Uitsluiting van bedrijven van inkomenssteun

Ik dank de leden van het CDA en de SP voor hun steun aan mijn voornemen om potentiële ontvangers van inkomenssteun, die vallen binnen de definitie «bestuursorgaan» van de Algemene Wet Bestuursrecht of behoren tot die ondernemingen die in de Wet op de Vennootschapsbelasting uitdrukkelijk zijn gecategoriseerd onder «publieke ondernemingen» met ingang van 2011 uit te sluiten van inkomenssteun. Hiermee is in Nederland circa 0,5 miljoen euro aan inkomenssteun gemoeid. In antwoord op de vragen van de leden van de CDA-fractie kan ik u meedelen dat de genoemde uitsluiting louter effect heeft op ontvangers die vallen onder de genoemde categorieën en niet geldt voor aardappelzetmeelsteun aan telers of aan hun coöperatie.
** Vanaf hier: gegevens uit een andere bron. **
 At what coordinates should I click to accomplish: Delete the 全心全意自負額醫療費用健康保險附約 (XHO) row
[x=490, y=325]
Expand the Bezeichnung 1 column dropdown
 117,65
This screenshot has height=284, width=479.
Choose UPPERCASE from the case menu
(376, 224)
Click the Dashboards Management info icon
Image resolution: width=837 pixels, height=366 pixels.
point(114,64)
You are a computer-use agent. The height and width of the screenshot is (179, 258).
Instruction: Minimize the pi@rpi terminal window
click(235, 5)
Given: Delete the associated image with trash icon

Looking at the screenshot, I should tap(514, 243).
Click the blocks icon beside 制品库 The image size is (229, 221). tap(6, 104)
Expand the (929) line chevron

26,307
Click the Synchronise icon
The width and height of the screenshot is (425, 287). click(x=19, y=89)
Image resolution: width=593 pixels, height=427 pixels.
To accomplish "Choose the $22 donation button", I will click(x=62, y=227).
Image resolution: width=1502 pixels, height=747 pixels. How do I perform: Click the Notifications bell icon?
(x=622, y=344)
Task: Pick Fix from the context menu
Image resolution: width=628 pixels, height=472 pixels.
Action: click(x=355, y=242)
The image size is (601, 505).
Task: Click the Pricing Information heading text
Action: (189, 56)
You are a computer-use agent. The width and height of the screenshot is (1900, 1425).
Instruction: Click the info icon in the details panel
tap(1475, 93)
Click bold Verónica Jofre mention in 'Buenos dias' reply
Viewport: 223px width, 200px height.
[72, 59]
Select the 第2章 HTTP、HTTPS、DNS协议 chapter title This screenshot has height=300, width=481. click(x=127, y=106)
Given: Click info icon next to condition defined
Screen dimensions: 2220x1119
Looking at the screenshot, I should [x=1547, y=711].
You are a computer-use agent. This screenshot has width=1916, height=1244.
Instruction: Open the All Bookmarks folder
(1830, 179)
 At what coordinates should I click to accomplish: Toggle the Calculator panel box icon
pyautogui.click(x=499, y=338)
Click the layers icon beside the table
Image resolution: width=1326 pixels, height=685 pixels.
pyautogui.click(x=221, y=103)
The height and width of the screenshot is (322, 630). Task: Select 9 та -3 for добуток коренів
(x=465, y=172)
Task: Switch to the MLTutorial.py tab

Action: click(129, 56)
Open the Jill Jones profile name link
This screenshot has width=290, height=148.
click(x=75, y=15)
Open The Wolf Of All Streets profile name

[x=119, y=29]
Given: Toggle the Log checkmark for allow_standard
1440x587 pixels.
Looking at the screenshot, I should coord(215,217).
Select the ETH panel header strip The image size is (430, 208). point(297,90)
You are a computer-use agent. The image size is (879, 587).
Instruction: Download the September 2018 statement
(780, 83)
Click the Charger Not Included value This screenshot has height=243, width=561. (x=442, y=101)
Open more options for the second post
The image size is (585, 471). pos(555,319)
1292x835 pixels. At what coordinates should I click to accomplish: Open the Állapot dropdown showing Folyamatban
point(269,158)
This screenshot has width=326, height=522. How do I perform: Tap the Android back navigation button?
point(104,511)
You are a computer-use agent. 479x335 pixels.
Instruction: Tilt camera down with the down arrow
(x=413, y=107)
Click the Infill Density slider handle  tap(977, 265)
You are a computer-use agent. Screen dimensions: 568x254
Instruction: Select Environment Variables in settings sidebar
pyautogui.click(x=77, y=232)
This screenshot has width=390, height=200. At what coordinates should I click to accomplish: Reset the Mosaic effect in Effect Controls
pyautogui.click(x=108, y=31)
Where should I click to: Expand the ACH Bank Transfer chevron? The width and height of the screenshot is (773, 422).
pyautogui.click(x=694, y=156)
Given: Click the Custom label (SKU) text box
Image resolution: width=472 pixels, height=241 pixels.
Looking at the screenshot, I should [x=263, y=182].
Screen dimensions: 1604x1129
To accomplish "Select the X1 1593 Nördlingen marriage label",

De ontvangers die vanaf 2011 worden uitgesloten, zijn overigens in de gelegenheid om hun toeslagrechten te verkopen en op die manier kunnen deze toeslagrechten in handen komen van aanvragers die in 2011 wél in aanmerking komen voor inkomenssteun. Mochten zij hun toeslagrechten niet verkopen, dan vloeit het geld niet terug naar Brussel, maar naar de nationale reserve. Deze gelden zouden vervolgens bijvoorbeeld als «onbenutte middelen» ingezet kunnen worden onder «artikel 68».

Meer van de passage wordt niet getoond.